Downloading Inline Images from MSG Problem

Hi,

We have an e-mail that is causing Aspose to not return the processing thread due to an issue downloading some of the inline images in the e-mail.

Code is as follows:

using var message = MailMessage.Load(sourceFile.FullName);
message.TimeZoneOffset = timeZoneInfo.GetUtcOffset(message.Date); // show correct date
var mhtSaveOptions = new MhtSaveOptions { MhtFormatOptions = MhtFormatOptions.WriteHeader | MhtFormatOptions.WriteCompleteEmailAddress };

using var msgStream = new MemoryStream();
message.Save(msgStream, mhtSaveOptions);
msgStream.Position = 0;

var document = new Aspose.Words.Document(msgStream);
document.Save(finalFile.FullName, Aspose.Words.SaveFormat.Pdf);

Is there a secure method for uploading the MSG file for you to review?

Ben.

@bhogan It is safe to attach documents in the forum, only and and Aspose staff can access your attachments.
In your case, you can use IResourceLoadingCallback either to control the external images loading process or to skip loading external resources.

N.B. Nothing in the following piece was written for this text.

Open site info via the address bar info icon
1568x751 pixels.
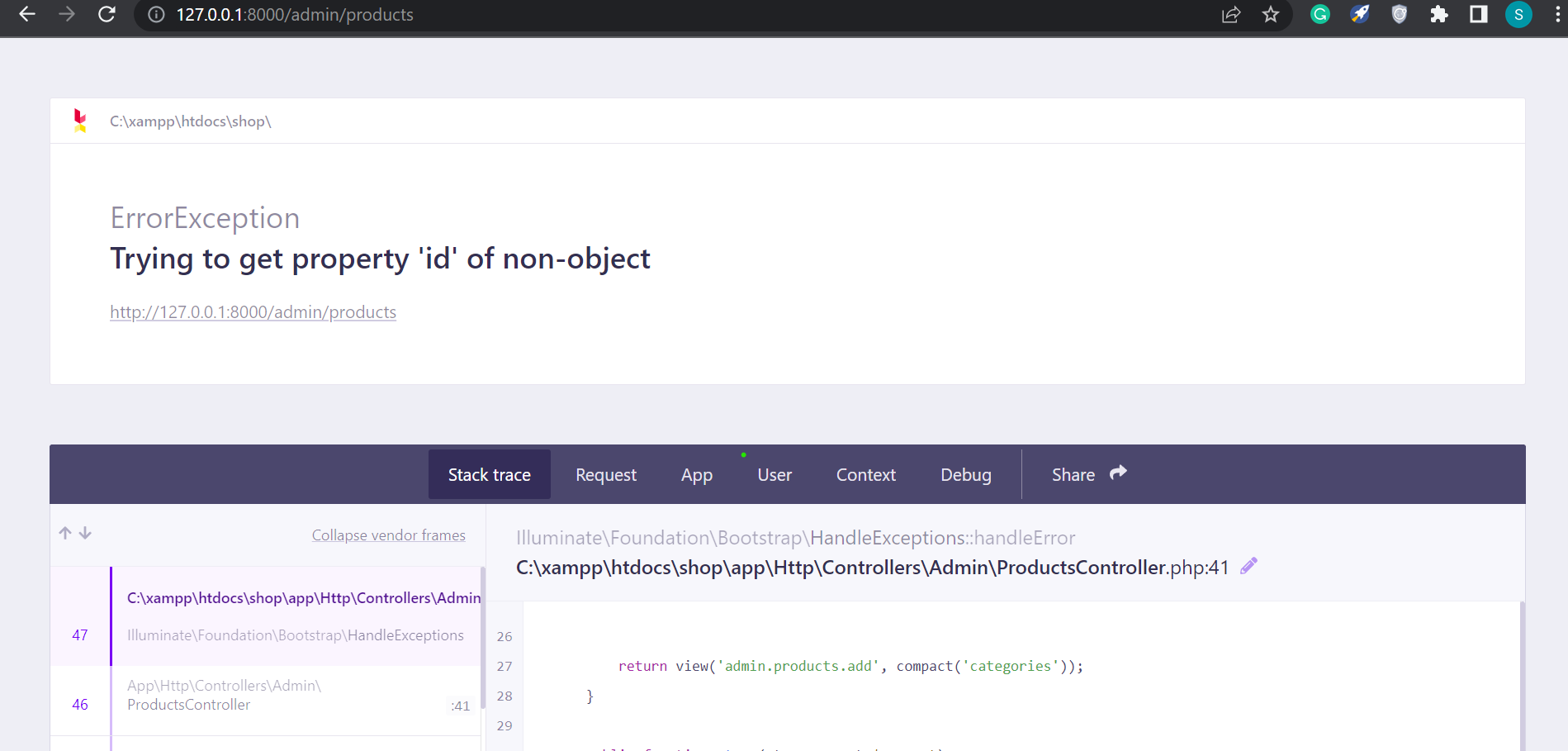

SOURCE_737253de048e4dd0b70081834c8ad3d3.zip (106.5 KB)

Hi Alexey.

I’ve attached the file we are having trouble with. What is strange is that the call returns after around 25 minutes. We checked the image files that were having trouble downloading and we could download them instantly from the browser.

Ben.

@bhogan Thank you for additional information. It looks like problem with downloading images from https://media.radissonhotels.net. I implemented IResourceLoadingCallback and set timeout to 1 second:

LoadOptions opt = new LoadOptions();
opt.ResourceLoadingCallback = new ResourceLoadingCallback();

// out.mhtml is MHTML document produced by Aspose.Email
var document = new Aspose.Words.Document(@"C:\Temp\out.mhtml", opt);
document.Save(@"C:\Temp\out.pdf", Aspose.Words.SaveFormat.Pdf);
private class ResourceLoadingCallback : IResourceLoadingCallback
{
    public ResourceLoadingAction ResourceLoading(ResourceLoadingArgs args)
    {
        Console.WriteLine(args.OriginalUri);

        using (WebDownload webClient = new WebDownload())
        {
            webClient.Timeout = 1000;
            try
            {
                args.SetData(webClient.DownloadData(args.OriginalUri));
                return ResourceLoadingAction.UserProvided;
            }
            catch (WebException ex)
            {
                Console.WriteLine("Skiped");
                return ResourceLoadingAction.Skip;
            }
        }
    }
}
public class WebDownload : WebClient
{
    /// <summary>
    /// Time in milliseconds
    /// </summary>
    public int Timeout { get; set; }

    public WebDownload() : this(60000) { }

    public WebDownload(int timeout)
    {
        this.Timeout = timeout;
    }

    protected override WebRequest GetWebRequest(Uri address)
    {
        var request = base.GetWebRequest(address);
        if (request != null)
        {
            request.Timeout = this.Timeout;
        }
        return request;
    }
}

So there is some problems with downloading the images from your external resources programmatically.

1 Like

Hi Alexey,

Thank you so much for your assistance, it’s an odd one. When requesting the images manually (through the browser) they come back instantly. Appreciate the sample code you’ve provided to deal with it.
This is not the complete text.